**Source text:**
══════════════════════════════
Film: Nebraska (Ster-Kinekor)

Director: Alexander Payne

Featuring: Bruce Dern, June Squibb, Will Forte and Stacy Keach

An old man strikes a lonely figure staggering unevenly up the side of a highway. His grey hair flies away in the chill wind but there’s a sense of dogged purpose in his slow steps.

So begins Alexander Payne’s latest road trip movie, Nebraska.

Payne, the man who made wine-tasting a rite of passage for middle-aged men in Sideways, makes a trip through America’s economically decimated Midwest into a fable about the true value (comic or otherwise) of family.

Payne’s greatest triumph is tempering the bleakness of this story’s surroundings by filming it in black and white.

That and screenwriter Bob Nelson’s biting wit take what could have been a humdrum genre film into the realm of the unexpected. The technique also gives the story a sense of timelessness and a feeling that it is a story that could easily be about you.

Bruce Dern, who was nominated for every best actor award this season, is Woody, a cantankerous, mostly drunk old man who gets a letter in the post saying he’s won $1?million.

It is one of those marketing gimmicks, but Woody doesn’t care and commits to walking (if necessary) the 1?650km across the county to claim his money. But this attempt is thwarted by the police, who call his family to come and get him.

His wife Kate (June Squibb, who was also nominated for awards) and son David (Will Forte, ditto on the awards circuit) tell Woody he’s being silly and he’s far too old to be so silly.

Woody doesn’t care and sets off again. David eventually decides there will be no peace until Woody has done the trip, so he decides to do it with his father.

Kate shakes her head and delivers the best one-liner of them all: “I didn’t even know the son of a bitch wanted to be a millionaire. He should have thought of that earlier and worked for it.”

For every person who has aging parents, for every parent who wonders what happened to the middle bit of their lives, for everyone who didn’t manage to live the life they strove for – this film is for you.

Dern says of Payne: “He wants to examine what human beings do and why they do it. He is fascinated by human behaviour and that comes out in the way he directs.”

It is also why no matter how foreign the terrain (Hawaii in The Descendants, the Napa Valley in Sideways or frozen-solid Nebraska), Payne’s characters and stories feel familiar.

As Woody and David make their way across the country, their monosyllabic relationship is put to the test. When they approach Woody’s home town of Hawthorne, the pair decide to stay over with the family and a reunion of sorts is cobbled together.
══════════════════════════════
**Problem 1:** Put the entries into a numbered list without blank lines, starting with the first entry and ending with the line that contains "What do you see at coordinates (1276, 290)", both included.
The film review and the entries that follow have nothing to do with each other.
══════════════════════════════
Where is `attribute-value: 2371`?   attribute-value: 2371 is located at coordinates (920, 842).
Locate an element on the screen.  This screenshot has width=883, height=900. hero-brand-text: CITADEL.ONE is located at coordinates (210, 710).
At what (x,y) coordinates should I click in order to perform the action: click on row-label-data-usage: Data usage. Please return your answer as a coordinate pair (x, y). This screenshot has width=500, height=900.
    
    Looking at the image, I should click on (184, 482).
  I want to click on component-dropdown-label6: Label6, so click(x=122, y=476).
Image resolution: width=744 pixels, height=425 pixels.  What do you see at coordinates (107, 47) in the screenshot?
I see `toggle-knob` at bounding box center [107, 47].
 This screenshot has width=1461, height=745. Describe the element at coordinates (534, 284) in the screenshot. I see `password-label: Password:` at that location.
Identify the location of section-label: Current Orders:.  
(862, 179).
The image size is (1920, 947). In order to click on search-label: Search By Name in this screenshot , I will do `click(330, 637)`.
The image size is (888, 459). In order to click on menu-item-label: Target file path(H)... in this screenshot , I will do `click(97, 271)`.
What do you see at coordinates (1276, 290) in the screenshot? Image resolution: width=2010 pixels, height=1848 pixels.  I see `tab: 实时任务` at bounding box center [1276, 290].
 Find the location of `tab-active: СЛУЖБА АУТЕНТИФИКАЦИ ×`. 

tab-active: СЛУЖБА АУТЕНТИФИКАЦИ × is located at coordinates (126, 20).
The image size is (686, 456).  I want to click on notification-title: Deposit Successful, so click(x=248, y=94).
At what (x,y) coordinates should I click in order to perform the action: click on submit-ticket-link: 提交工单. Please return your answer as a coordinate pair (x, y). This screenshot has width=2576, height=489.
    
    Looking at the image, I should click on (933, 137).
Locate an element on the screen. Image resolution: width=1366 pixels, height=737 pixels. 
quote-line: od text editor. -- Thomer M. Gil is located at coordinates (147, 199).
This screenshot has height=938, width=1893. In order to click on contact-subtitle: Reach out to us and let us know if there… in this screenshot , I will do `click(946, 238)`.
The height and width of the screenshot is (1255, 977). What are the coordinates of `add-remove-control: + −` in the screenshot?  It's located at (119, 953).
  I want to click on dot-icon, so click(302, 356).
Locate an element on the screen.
══════════════════════════════
**Problem 2:** According to the Nebraska review, why does David decide to make the trip with his father?

**Task response 1:**
1. Where is `attribute-value: 2371`?   attribute-value: 2371 is located at coordinates (920, 842).
2. Locate an element on the screen.  This screenshot has width=883, height=900. hero-brand-text: CITADEL.ONE is located at coordinates (210, 710).
3. At what (x,y) coordinates should I click in order to perform the action: click on row-label-data-usage: Data usage. Please return your answer as a coordinate pair (x, y). This screenshot has width=500, height=900.
4.     Looking at the image, I should click on (184, 482).
5.   I want to click on component-dropdown-label6: Label6, so click(x=122, y=476).
6. Image resolution: width=744 pixels, height=425 pixels.  What do you see at coordinates (107, 47) in the screenshot?
7. I see `toggle-knob` at bounding box center [107, 47].
8.  This screenshot has width=1461, height=745. Describe the element at coordinates (534, 284) in the screenshot. I see `password-label: Password:` at that location.
9. Identify the location of section-label: Current Orders:.  
10. (862, 179).
11. The image size is (1920, 947). In order to click on search-label: Search By Name in this screenshot , I will do `click(330, 637)`.
12. The image size is (888, 459). In order to click on menu-item-label: Target file path(H)... in this screenshot , I will do `click(97, 271)`.
13. What do you see at coordinates (1276, 290) in the screenshot? Image resolution: width=2010 pixels, height=1848 pixels.  I see `tab: 实时任务` at bounding box center [1276, 290].

**Task response 2:** David concludes that there will be no peace until Woody has done the trip, so he decides to go along with him.